» Instructions for the task
Print out each entry below exactly, please.

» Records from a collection
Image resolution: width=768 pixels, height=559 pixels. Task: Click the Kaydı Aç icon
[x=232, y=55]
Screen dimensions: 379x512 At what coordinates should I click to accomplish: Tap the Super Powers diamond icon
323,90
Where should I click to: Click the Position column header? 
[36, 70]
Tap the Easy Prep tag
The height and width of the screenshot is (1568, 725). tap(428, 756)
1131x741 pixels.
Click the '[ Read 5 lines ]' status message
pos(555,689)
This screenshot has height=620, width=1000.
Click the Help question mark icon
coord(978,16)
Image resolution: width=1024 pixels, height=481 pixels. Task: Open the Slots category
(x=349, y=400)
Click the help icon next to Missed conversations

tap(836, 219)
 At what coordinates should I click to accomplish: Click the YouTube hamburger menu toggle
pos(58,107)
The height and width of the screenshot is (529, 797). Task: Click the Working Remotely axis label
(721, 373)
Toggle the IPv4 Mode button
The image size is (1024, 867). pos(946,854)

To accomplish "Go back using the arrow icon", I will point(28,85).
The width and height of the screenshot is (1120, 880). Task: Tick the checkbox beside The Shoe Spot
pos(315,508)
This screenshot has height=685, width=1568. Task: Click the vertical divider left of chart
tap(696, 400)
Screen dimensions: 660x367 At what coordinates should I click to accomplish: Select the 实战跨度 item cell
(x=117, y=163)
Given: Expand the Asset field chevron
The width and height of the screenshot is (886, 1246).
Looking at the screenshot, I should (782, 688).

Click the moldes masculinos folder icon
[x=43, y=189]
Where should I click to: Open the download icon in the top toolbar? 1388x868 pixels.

» Answer
Image resolution: width=768 pixels, height=559 pixels. Task: Click the Kaydı Aç icon
[x=232, y=55]
Screen dimensions: 379x512 At what coordinates should I click to accomplish: Tap the Super Powers diamond icon
323,90
Where should I click to: Click the Position column header? 
[36, 70]
Tap the Easy Prep tag
The height and width of the screenshot is (1568, 725). tap(428, 756)
1131x741 pixels.
Click the '[ Read 5 lines ]' status message
pos(555,689)
This screenshot has height=620, width=1000.
Click the Help question mark icon
coord(978,16)
Image resolution: width=1024 pixels, height=481 pixels. Task: Open the Slots category
(x=349, y=400)
Click the help icon next to Missed conversations

tap(836, 219)
 At what coordinates should I click to accomplish: Click the YouTube hamburger menu toggle
pos(58,107)
The height and width of the screenshot is (529, 797). Task: Click the Working Remotely axis label
(721, 373)
Toggle the IPv4 Mode button
The image size is (1024, 867). pos(946,854)

To accomplish "Go back using the arrow icon", I will point(28,85).
The width and height of the screenshot is (1120, 880). Task: Tick the checkbox beside The Shoe Spot
pos(315,508)
This screenshot has height=685, width=1568. Task: Click the vertical divider left of chart
tap(696, 400)
Screen dimensions: 660x367 At what coordinates should I click to accomplish: Select the 实战跨度 item cell
(x=117, y=163)
Given: Expand the Asset field chevron
The width and height of the screenshot is (886, 1246).
Looking at the screenshot, I should (782, 688).

Click the moldes masculinos folder icon
[x=43, y=189]
Where should I click to: Open the download icon in the top toolbar? 1388x868 pixels.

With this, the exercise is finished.